**PROBLEM TO SOLVE:** Take every entry below and copy it out word for word.

*** SUPPLIED ENTRIES ***

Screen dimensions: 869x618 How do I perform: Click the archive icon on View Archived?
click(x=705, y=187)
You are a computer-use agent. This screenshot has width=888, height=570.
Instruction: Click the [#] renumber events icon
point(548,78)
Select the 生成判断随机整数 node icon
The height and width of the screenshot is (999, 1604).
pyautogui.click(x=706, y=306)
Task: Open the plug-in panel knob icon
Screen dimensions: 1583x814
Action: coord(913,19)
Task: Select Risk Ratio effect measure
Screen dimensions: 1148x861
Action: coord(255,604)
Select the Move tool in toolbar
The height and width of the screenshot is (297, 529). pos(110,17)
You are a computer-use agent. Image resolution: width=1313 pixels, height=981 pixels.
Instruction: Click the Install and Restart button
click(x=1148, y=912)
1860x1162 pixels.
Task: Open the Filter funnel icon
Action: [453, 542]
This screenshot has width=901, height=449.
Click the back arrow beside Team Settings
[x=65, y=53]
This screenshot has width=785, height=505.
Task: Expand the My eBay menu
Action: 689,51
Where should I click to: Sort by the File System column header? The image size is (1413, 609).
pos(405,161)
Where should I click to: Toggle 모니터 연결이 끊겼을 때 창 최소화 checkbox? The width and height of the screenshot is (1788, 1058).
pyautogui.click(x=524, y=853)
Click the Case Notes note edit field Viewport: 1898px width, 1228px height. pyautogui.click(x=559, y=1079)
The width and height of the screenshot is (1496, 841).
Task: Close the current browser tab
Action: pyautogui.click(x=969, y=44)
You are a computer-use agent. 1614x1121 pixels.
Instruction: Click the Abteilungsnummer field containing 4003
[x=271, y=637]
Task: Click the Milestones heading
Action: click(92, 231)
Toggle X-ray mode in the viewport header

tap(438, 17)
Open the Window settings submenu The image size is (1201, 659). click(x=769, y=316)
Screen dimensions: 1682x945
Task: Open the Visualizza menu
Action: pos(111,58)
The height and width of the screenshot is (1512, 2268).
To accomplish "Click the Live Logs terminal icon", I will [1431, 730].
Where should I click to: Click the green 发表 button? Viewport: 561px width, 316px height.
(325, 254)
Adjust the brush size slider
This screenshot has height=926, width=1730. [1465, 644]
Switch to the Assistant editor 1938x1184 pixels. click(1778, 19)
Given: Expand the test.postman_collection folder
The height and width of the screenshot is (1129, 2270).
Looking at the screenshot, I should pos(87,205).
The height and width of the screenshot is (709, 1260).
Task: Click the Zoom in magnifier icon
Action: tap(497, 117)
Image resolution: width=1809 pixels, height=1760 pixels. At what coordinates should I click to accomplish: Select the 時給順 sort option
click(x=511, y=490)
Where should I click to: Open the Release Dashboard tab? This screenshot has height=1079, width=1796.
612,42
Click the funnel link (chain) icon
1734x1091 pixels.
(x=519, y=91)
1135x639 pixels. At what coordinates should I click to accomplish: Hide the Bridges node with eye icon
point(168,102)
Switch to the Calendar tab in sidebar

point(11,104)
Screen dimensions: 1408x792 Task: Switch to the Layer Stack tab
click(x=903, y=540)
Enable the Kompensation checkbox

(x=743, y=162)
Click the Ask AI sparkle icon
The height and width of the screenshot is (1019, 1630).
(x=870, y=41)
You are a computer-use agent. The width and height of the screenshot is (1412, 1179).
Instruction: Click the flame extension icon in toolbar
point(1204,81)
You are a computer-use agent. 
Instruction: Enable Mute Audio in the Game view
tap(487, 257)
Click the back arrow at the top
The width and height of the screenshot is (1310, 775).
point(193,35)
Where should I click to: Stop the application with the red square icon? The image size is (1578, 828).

***

**YOUR RESPONSE:**
Screen dimensions: 869x618 How do I perform: Click the archive icon on View Archived?
click(x=705, y=187)
You are a computer-use agent. This screenshot has width=888, height=570.
Instruction: Click the [#] renumber events icon
point(548,78)
Select the 生成判断随机整数 node icon
The height and width of the screenshot is (999, 1604).
pyautogui.click(x=706, y=306)
Task: Open the plug-in panel knob icon
Screen dimensions: 1583x814
Action: coord(913,19)
Task: Select Risk Ratio effect measure
Screen dimensions: 1148x861
Action: coord(255,604)
Select the Move tool in toolbar
The height and width of the screenshot is (297, 529). pos(110,17)
You are a computer-use agent. Image resolution: width=1313 pixels, height=981 pixels.
Instruction: Click the Install and Restart button
click(x=1148, y=912)
1860x1162 pixels.
Task: Open the Filter funnel icon
Action: [453, 542]
This screenshot has width=901, height=449.
Click the back arrow beside Team Settings
[x=65, y=53]
This screenshot has width=785, height=505.
Task: Expand the My eBay menu
Action: 689,51
Where should I click to: Sort by the File System column header? The image size is (1413, 609).
pos(405,161)
Where should I click to: Toggle 모니터 연결이 끊겼을 때 창 최소화 checkbox? The width and height of the screenshot is (1788, 1058).
pyautogui.click(x=524, y=853)
Click the Case Notes note edit field Viewport: 1898px width, 1228px height. pyautogui.click(x=559, y=1079)
The width and height of the screenshot is (1496, 841).
Task: Close the current browser tab
Action: pyautogui.click(x=969, y=44)
You are a computer-use agent. 1614x1121 pixels.
Instruction: Click the Abteilungsnummer field containing 4003
[x=271, y=637]
Task: Click the Milestones heading
Action: click(92, 231)
Toggle X-ray mode in the viewport header

tap(438, 17)
Open the Window settings submenu The image size is (1201, 659). click(x=769, y=316)
Screen dimensions: 1682x945
Task: Open the Visualizza menu
Action: pos(111,58)
The height and width of the screenshot is (1512, 2268).
To accomplish "Click the Live Logs terminal icon", I will [1431, 730].
Where should I click to: Click the green 发表 button? Viewport: 561px width, 316px height.
(325, 254)
Adjust the brush size slider
This screenshot has height=926, width=1730. [1465, 644]
Switch to the Assistant editor 1938x1184 pixels. click(1778, 19)
Given: Expand the test.postman_collection folder
The height and width of the screenshot is (1129, 2270).
Looking at the screenshot, I should pos(87,205).
The height and width of the screenshot is (709, 1260).
Task: Click the Zoom in magnifier icon
Action: tap(497, 117)
Image resolution: width=1809 pixels, height=1760 pixels. At what coordinates should I click to accomplish: Select the 時給順 sort option
click(x=511, y=490)
Where should I click to: Open the Release Dashboard tab? This screenshot has height=1079, width=1796.
612,42
Click the funnel link (chain) icon
1734x1091 pixels.
(x=519, y=91)
1135x639 pixels. At what coordinates should I click to accomplish: Hide the Bridges node with eye icon
point(168,102)
Switch to the Calendar tab in sidebar

point(11,104)
Screen dimensions: 1408x792 Task: Switch to the Layer Stack tab
click(x=903, y=540)
Enable the Kompensation checkbox

(x=743, y=162)
Click the Ask AI sparkle icon
The height and width of the screenshot is (1019, 1630).
(x=870, y=41)
You are a computer-use agent. The width and height of the screenshot is (1412, 1179).
Instruction: Click the flame extension icon in toolbar
point(1204,81)
You are a computer-use agent. 
Instruction: Enable Mute Audio in the Game view
tap(487, 257)
Click the back arrow at the top
The width and height of the screenshot is (1310, 775).
point(193,35)
Where should I click to: Stop the application with the red square icon? The image size is (1578, 828).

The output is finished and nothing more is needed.